The coronavirus shutdown has not stopped the planning process for another big Albany housing complex east of I-5, the 264-unit Brandis Meadows Apartments southeast of the Knox Butte roundabout.
Salem developer Dave Montagne, who previously built the Plum Creek apartments in south Albany, among others, has applied for site plan approval and a floodplain development permit for the Brandis Meadows project. The city notified nearby property owners and invited comments by April 9. The land, vacant now, is zoned mixed-use commercial, and approval of the plans is up to the city staff.
The site would be developed in two phases. Phase one, closest to the roundabout, is planned for 168 apartments from one to three bedrooms each in 14 buildings, along with 414 parking stalls, 42 bike spaces, a recreation building and a swimming pool. Some of the parking spaces would be in garages.

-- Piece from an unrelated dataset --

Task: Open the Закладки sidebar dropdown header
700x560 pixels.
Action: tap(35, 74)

The second phase would have 96 apartments in eight buildings, also one to three bedrooms each, with 144 parking stalls, and 24 bike spaces. No second pool, though.
Brandis is the name of the Corvallis family that originally owned the large stretch of vacant land now occupied by Timber Ridge Street, the two Ridge schools, a residential subdivision, and two apartment complexes, one completed (the 135-unit Timberridge Place)Â and one under construction (Somerset Place with 127 units). The city of Albany acquired the land in lieu of street assessments some years ago and has sold it to developers since.

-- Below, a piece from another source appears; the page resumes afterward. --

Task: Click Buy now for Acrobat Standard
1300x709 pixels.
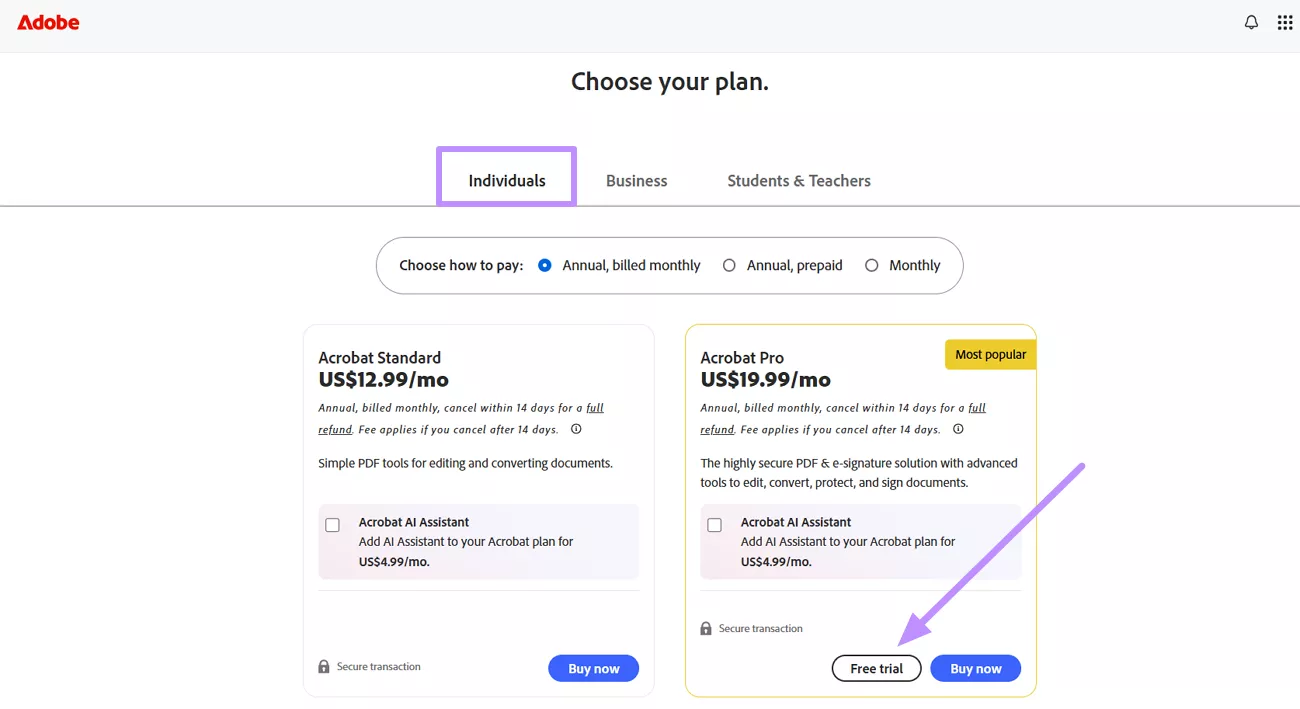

No telling whether the long-term economic effect of the coronovirus outbreak will lessen the demand for new housing in the years to come. But the planning so far is going ahead, and construction is too. (hh)
I don’t feel that Knox Butte Rd is built for the amount of traffic this is going to create.
High density living is going to kill us yet.
Try building low income housing strictly for disability/ elderly we don’t get enough to live anywhere !! Y’all building these apartments and charging more then people on SSI or SSDI make oh wait it’s just about how much money you contractors and city officials make off people
Where are all the people coming from? Portland?
I’ll guess commuters to work in places more expensive than Albany – which could be Corvallis, Salem, PDX, etc.
Thanks, Hasso.
If my math is correct, the ratios of parking spaces seems a bit odd. 2.5 spaces per apartment on phase I, only 1.5 per space on phase II. Bike per are steady at 0.25 per throughout.
Maybe more multi-bedroom units in Phase I?
That’s right. The mix of apartment sizes is different in the second phase.